Stocks are not the only assets labeled as liquid on the market. Other common liquid assets available include:
Examples of Highly Liquid Assets
- Cash: Accessible at the touch of a button
- Checking or Savings Accounts: Money in your checking account is a swipe away with debit cards. Savings accounts may be harder to get to if you need to be at the bank counter to withdraw funds.
- Treasury Bills or Bonds: These are backed by the full faith and credit of the U.S. government. Because of this, you don’t need to wait for maturity and can sell your bonds on the secondary market instantly if needed.
- Certificates of Deposit (CDs): These can fall into both categories — liquid and illiquid. CDs earn a higher APY than traditional savings accounts but can be tied up for a pre-determined amount of time. There are no-penalty options if you are willing to accept a lower APY.
- Bonds: These are tradeable on the secondary market prior to reaching maturity.
- Exchange-Traded Funds (ETFs): These fall into the same bucket as stocks. They can be traded daily and cashed in quickly.
- Mutual Funds: Unlike stocks, mutual funds are traded once per day, but funds can be made available within one business day.
- Money Market Funds: These funds only include liquid assets (cash, CDs, and government-backed debt). They fall along the same lines as mutual funds, having cash available within one business day.
- Precious Metals: Precious metals, such as gold and silver, are tradeable in physical form (bars and coins), by stock shares, and more. Gold bars, for example, are essentially a form of currency and are exchanged for cash through dealers. What makes them illiquid is where they may be stored.
Examples of Illiquid Assets
- Real Estate: This one is tricky and depends on the demand in the market.

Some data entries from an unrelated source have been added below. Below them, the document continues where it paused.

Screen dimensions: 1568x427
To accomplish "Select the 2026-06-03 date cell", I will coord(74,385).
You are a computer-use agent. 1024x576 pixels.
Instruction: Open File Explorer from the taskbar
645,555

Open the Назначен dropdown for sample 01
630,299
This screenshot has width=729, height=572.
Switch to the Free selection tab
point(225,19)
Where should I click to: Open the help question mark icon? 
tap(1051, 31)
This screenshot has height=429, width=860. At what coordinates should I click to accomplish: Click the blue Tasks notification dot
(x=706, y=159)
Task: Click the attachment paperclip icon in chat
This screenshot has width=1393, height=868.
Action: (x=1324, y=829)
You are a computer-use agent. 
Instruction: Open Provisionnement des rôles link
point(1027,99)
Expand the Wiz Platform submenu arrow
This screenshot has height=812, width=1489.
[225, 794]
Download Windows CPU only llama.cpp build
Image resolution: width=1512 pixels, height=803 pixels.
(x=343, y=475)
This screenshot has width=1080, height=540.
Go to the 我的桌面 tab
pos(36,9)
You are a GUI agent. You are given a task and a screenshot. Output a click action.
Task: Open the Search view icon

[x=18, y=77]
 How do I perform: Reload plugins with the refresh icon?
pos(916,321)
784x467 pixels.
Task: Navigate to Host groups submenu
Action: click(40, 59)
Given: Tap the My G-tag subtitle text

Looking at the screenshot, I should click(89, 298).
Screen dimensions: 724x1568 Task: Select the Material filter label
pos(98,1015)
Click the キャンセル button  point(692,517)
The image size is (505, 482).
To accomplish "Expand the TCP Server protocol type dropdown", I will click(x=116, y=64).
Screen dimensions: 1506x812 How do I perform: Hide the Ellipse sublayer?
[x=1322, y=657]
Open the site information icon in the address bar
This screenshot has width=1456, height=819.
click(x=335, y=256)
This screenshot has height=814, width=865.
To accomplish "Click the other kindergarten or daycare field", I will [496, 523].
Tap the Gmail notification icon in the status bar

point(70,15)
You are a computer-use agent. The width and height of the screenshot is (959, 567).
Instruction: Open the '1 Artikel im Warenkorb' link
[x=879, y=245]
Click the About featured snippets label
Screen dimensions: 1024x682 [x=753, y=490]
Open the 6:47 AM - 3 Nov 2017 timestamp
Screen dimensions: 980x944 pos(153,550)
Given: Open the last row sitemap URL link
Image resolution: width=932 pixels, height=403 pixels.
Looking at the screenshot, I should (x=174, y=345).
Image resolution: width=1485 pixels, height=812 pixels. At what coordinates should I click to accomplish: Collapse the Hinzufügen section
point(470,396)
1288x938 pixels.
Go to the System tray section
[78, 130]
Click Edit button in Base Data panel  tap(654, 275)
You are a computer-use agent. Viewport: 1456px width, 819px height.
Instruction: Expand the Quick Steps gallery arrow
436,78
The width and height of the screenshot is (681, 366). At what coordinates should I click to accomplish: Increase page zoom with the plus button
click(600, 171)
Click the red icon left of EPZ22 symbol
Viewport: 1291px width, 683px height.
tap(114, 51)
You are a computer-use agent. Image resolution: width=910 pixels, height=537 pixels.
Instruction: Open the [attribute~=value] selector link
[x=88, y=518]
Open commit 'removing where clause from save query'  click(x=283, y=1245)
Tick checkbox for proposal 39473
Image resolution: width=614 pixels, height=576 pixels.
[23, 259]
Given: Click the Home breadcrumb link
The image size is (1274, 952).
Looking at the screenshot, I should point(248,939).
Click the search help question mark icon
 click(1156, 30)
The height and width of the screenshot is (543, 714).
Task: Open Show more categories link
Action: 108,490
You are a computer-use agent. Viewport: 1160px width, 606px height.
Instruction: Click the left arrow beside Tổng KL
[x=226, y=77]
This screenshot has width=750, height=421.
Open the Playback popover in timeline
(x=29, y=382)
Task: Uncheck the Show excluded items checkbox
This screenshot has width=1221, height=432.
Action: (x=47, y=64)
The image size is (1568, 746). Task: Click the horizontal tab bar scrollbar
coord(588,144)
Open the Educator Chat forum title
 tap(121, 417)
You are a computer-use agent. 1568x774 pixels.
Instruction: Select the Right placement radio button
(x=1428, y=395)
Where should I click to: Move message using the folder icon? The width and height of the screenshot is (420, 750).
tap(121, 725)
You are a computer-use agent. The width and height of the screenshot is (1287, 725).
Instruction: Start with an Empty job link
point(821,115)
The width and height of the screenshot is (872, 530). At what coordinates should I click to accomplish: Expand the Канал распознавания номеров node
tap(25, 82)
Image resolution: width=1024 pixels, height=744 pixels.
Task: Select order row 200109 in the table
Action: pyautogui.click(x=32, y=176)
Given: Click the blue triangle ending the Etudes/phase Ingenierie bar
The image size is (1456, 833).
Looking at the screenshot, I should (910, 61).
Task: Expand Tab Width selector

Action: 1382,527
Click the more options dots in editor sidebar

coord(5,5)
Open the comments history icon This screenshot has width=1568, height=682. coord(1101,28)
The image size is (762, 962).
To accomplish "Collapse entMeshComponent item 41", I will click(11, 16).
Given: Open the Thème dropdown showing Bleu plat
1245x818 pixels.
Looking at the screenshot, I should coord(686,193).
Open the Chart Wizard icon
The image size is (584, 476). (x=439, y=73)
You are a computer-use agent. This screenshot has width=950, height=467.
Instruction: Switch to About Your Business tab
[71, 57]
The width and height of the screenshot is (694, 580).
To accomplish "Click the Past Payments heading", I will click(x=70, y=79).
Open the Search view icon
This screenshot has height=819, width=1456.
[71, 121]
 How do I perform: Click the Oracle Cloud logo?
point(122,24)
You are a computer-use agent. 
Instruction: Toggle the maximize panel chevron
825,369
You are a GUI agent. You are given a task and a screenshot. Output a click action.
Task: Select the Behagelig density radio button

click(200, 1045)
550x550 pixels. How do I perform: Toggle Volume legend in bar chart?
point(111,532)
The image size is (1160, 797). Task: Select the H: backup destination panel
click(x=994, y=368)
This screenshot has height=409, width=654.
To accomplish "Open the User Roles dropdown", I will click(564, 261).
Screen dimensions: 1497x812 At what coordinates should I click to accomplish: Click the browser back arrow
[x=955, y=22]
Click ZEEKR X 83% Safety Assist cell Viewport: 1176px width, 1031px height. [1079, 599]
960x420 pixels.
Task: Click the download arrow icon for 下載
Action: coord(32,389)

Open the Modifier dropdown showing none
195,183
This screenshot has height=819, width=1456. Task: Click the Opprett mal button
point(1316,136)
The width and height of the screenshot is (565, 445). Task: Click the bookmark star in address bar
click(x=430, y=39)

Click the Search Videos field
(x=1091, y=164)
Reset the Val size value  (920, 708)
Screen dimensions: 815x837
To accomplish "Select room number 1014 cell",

In some cases, real estate sells in days or weeks, and in others, it could take months or years.
- Stock Options: Companies may offer these to their employees as a benefit/incentive. However, it could take several years of service to own the stock awarded.
- Collectibles: These are not easy to value. Selling requires the right buyer, and buying requires finding a seller.
- Intangible Assets: This category includes intellectual property, goodwill, and brand recognition. Assigning a market value takes time. Although valuable, these are highly illiquid.
- Estates: Before an estate has value, associated debt and taxes need to be paid or settled.
- Private Equity: Investors have the opportunity for large gains, but the funds have restrictions, including when you can sell them.
The Bottom Line
As an investor, you are in the market to grow money, not lose it. Familiarizing yourself with liquidity keeps you ahead of the game.
Liquidity helps you manage your portfolio’s level of risk. It tells you whether you’ll be able to buy and sell (open or close) quickly, turning your assets into cash.